Re: Zetas RIGHT Again! (Summary 2)
In message <[email protected]>, Craig Markwardt writes:
>
> Nancy Lieder <[email protected]> writes:
>> Then, quietly sitting on the NASA web site, was the recent statement
>> that indeed, the Zetas were correct, as the Ulysses probe had found the
>> Sun had NOT reversed polarity, as expected, during its recent passes of
>> the south and north poles of the Sun in 2001. Per the NASA web site:
>>
>> JPL September 9, 2001
>>
>> Space physicists predict gusty winds for the next
>> few months at the Sun's north pole, an area that
>> will be observed when the Ulysses spacecraft
>> passes over it starting on Aug. 31 [2001]. This
>> pass over the pole occurs at a time of solar
>> maximum ... This will be Ulysses' second pass
>> over the Sun's north pole.
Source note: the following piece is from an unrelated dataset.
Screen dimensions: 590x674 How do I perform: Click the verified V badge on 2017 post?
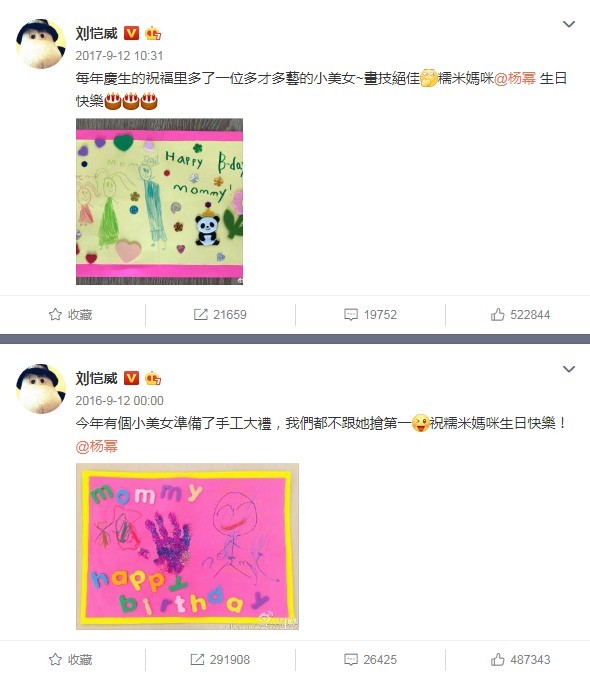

It completed a circuit
>> of the Sun in 1996 ... In 1995, Ulysses saw
>> strong and simple magnetic fields at both poles
>> of the Sun. ...
>>
>> As Ulysses passed by the south pole of <===
>> the sun a few months ago, scientists <===
>> expected to find that magnetic lines <===
>> were pointing outward, because <===
>> observations from Earth show that <===
>> the magnetic field has already <===
>> reversed at the Sun's surface. <===
>> Instead, they found that they <===
>> magnetic lines were still pointing <===
>> inward, just as they had been <===
>> Throughout solar minimum. <===
>
> * The orbit of Ulysses is from 1.5-5 AU, so you can't really consider
> that Ullyses is measuring the surface magnetic field of the
> sun, but rather at a point more distant than the earth. [ref. 1]
>
> * From my quick look at the Ullyses spacecraft page [ref. 2], I find
> that Ullyses does not have a magnetometer. They must be attempting
> to infer the magnetic field from solar wind data.
Did they delete them? The Ulysses Data Book refers to two triaxial
magnetometers; a fluxgate instrument and a Vector Helium magnetometer.